Early Effects of HTLV-1 Infection on the Activation, Exhaustion, and Differentiation of T-Cells in Humanized NSG Mice
Otávio de Melo Espíndola,
Esther Siteur-van Rijnstra,
Esmay Frankin,
Kees Weijer,
Yme Ubeles van der Velden,
Ben Berkhout,
Bianca Blom,
Julien Villaudy
Affiliations
Otávio de Melo Espíndola
Laboratory for Clinical Research in Neuroinfections, Evandro Chagas National Institute of Infectious Diseases, Oswaldo Cruz Foundation (FIOCRUZ), Rio de Janeiro 21040-900, Brazil
Esther Siteur-van Rijnstra
Department of Experimental Immunology, Amsterdam University Medical Centers, Location AMC, University of Amsterdam, 1105 AZ Amsterdam, The Netherlands
Esmay Frankin
Department of Experimental Immunology, Amsterdam University Medical Centers, Location AMC, University of Amsterdam, 1105 AZ Amsterdam, The Netherlands
Kees Weijer
Department of Experimental Immunology, Amsterdam University Medical Centers, Location AMC, University of Amsterdam, 1105 AZ Amsterdam, The Netherlands
Yme Ubeles van der Velden
Laboratory of Experimental Virology, Department of Medical Microbiology, Amsterdam University Medical Centers, Location AMC, University of Amsterdam, 1105 AZ Amsterdam, The Netherlands
Ben Berkhout
Laboratory of Experimental Virology, Department of Medical Microbiology, Amsterdam University Medical Centers, Location AMC, University of Amsterdam, 1105 AZ Amsterdam, The Netherlands
Bianca Blom
Department of Experimental Immunology, Amsterdam University Medical Centers, Location AMC, University of Amsterdam, 1105 AZ Amsterdam, The Netherlands
Julien Villaudy
Laboratory of Experimental Virology, Department of Medical Microbiology, Amsterdam University Medical Centers, Location AMC, University of Amsterdam, 1105 AZ Amsterdam, The Netherlands
Adult T-cell leukemia/lymphoma (ATLL) is an aggressive malignancy of CD4+ T-cells associated with HTLV-1 infection. In this study, we used the model of immunodeficient NSG mice reconstituted with a functional human immune system (HIS) to investigate early events in HTLV-1 pathogenesis. Upon infection, human T-cells rapidly increased in the blood and lymphoid tissues, particularly CD4+CD25+ T-cells. Proliferation of CD4+ T-cells in the spleen and mesenteric lymph nodes (MLN) correlated with HTLV-1 proviral load and CD25 expression. In addition, splenomegaly, a common feature of ATLL in humans, was also observed.
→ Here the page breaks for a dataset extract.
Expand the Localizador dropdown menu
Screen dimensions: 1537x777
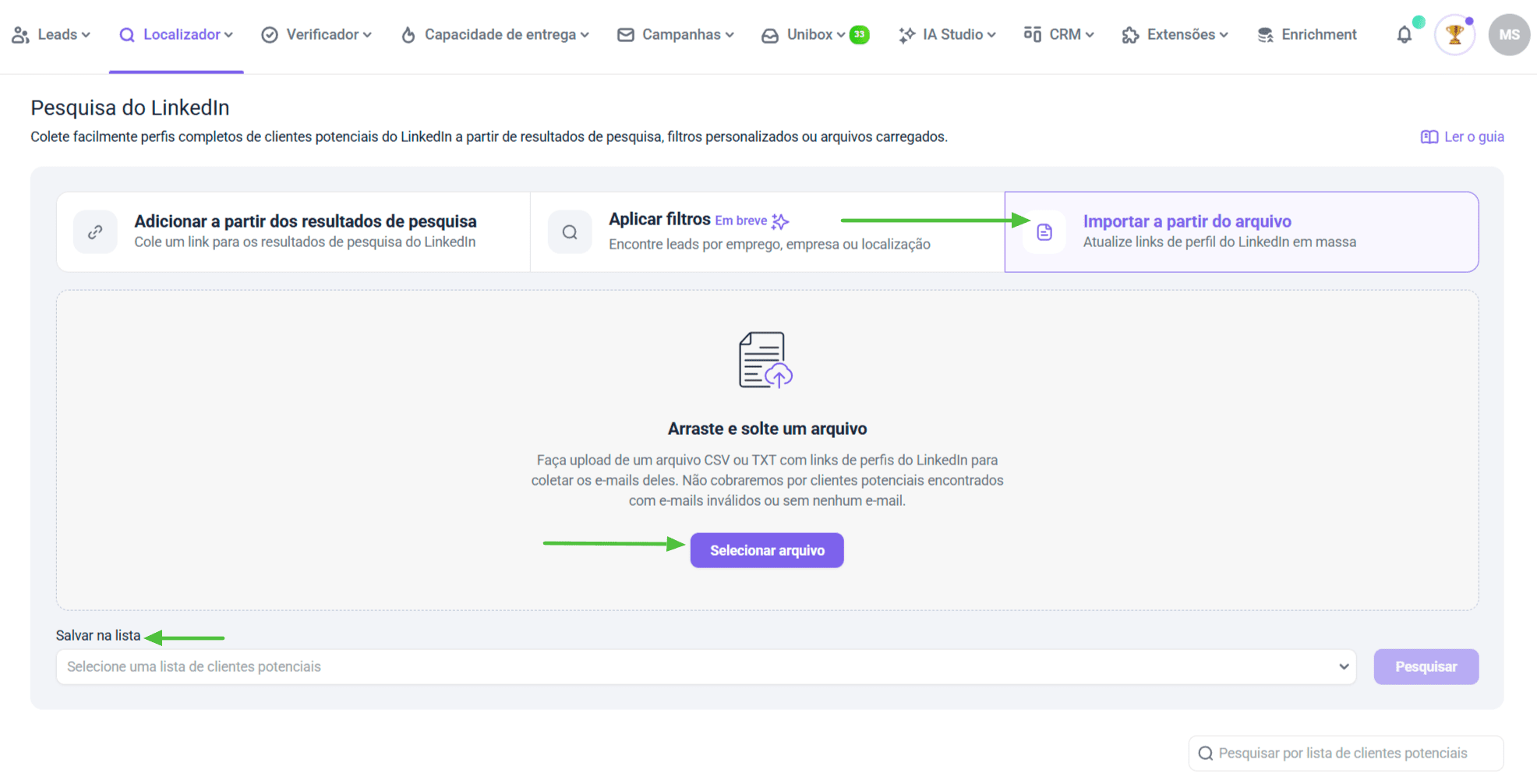176,35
CD4+ and CD8+ T-cells predominantly displayed an effector memory phenotype (CD45RA−CCR7−) and expressed CXCR3 and CCR5 chemokine receptors, suggesting the polarization into a Th1 phenotype. Activated CD8+ T-cells expressed granzyme B and perforin; however, the interferon-γ response by these cells was limited, possibly due to elevated PD-1 expression and increased frequency of CD4+FoxP3+ regulatory T-cells in MLN. Thus, HTLV-1-infected HIS-NSG mice reproduced several characteristics of infection in humans, and it may be helpful to investigate ATLL-related events and to perform preclinical studies. Moreover, aspects of chronic infection were already present at early stages in this experimental model. Collectively, we suggest that HTLV-1 infection modulates host immune responses to favor viral persistence.